Intersting that you say your device (0x8086,0x1096) isn't supported by e1000e since my latest test kernels show that as an included device. # modinfo e1000e | grep 1096 alias: pci:v00008086d00001096sv*sd*bc*sc*i* Is that not the pci-id of the card you are using?
My test kernels moved those PCI ids to e1000e so they should work much better. Install them from here: http://people.redhat.com/agospoda/#rhel5 and then switch modprobe.conf to use e1000e instead of e1000 for those devices and you should notice significantly better (at least more stable) performance.
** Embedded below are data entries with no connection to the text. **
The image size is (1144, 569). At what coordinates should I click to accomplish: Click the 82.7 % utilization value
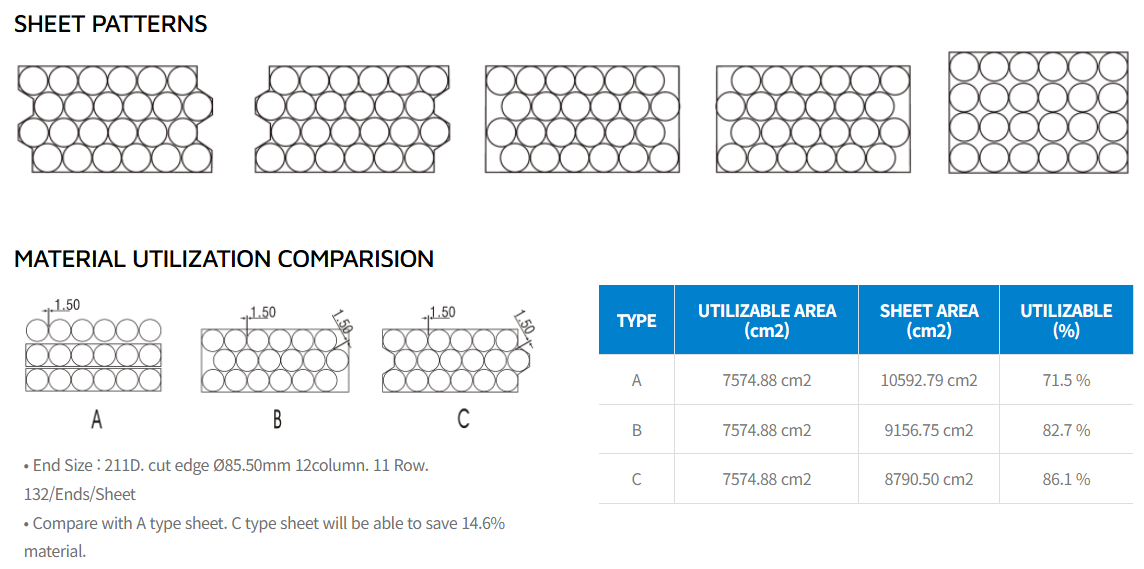click(1066, 430)
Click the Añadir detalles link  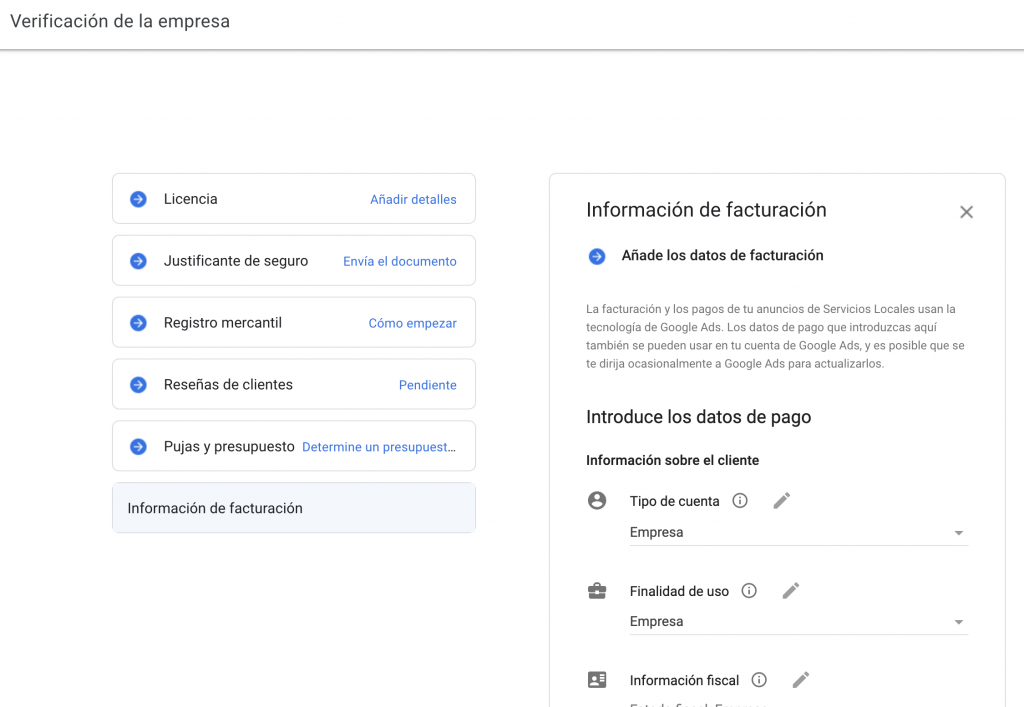pos(413,199)
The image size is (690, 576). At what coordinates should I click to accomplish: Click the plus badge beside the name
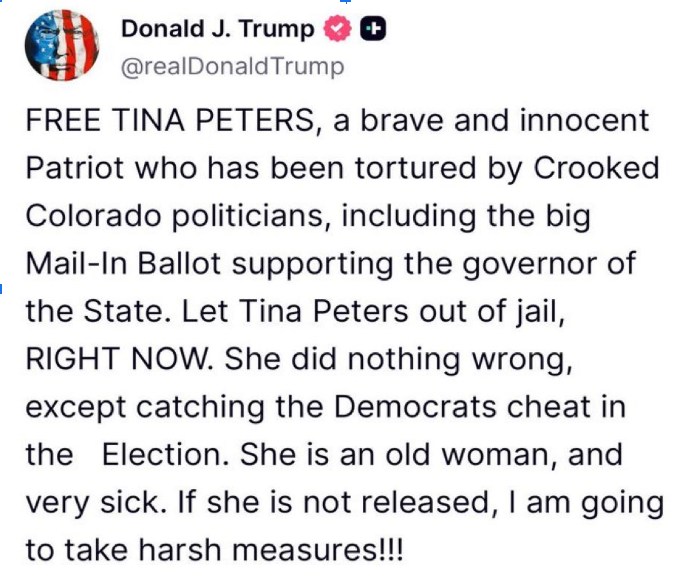coord(372,30)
Could this cause a problem I'm seeing. Upgraded a server from FC5 (worked 100% ok) to F8. Instantly our samba file sharing gives strange TCP errors and drops connections. Keeping F8, but using F6/F5 samba version seems to help a bit, but not much. The box has onboard Intel LAN: 04:00.0 Ethernet controller: Intel Corporation 82573V Gigabit Ethernet Controller (Copper) (rev 03) Intel(R) PRO/1000 Network Driver - version 7.3.20-k2-NAPI Copyright (c) 1999-2006 Intel Corporation. ACPI: PCI Interrupt 0000:04:00.0[A] -> GSI 17 (level, low) -> IRQ 17 PCI: Setting latency timer of device 0000:04:00.0 to 64 e1000: 0000:04:00.0: e1000_probe: (PCI Express:2.5Gb/s:Width x1) 00:13:20:d3:5b:18 e1000: eth0: e1000_probe: Intel(R) PRO/1000 Network Connection Looks like the o/b LAN is PCIe in disguise. It's using the e1000 driver. I cannot seem to force it to e1000e. Using latest, stock, F8 kernel. modinfo shows this card's id is set to use e1000. Could e1000e possibly help with my issue? I've exhausted all other ideas at this point. If these cards should use e1000e, why aren't the latest F8 modules setup that way? I am heading out in the next few days to try a (ah, always reliable) 8139 NIC if I can. Thanks!
Trevor, you may want to check this out if the kernels you are using have don't allow use of e1000e for 82573 hardware. The e1000e driver that has support for this hardware has a workaround for the power-saving issue, but the firmware fix described here supposedly works with the older drivers. http://e1000.sourceforge.net/doku.php?id=known_issues#v_l_e_tx_unit_hang_messages
Update to comment #7, please ignore completely. The strange problem was not the e1000, it was a flaky 48p Gb switch! It was randomly corrupting/dropping packets. I expected more of a $1k switch. I did try the power-saving fix, which can't hurt. I'll see if F8's newer kernels support e1000e, otherwise I'm sure it will be in F9. Thanks!
GalaxyMaster, I'm guessing this is no longer a problem since I haven't heard from you in over a year. Please reopen this bug if the problem still persists. Thanks!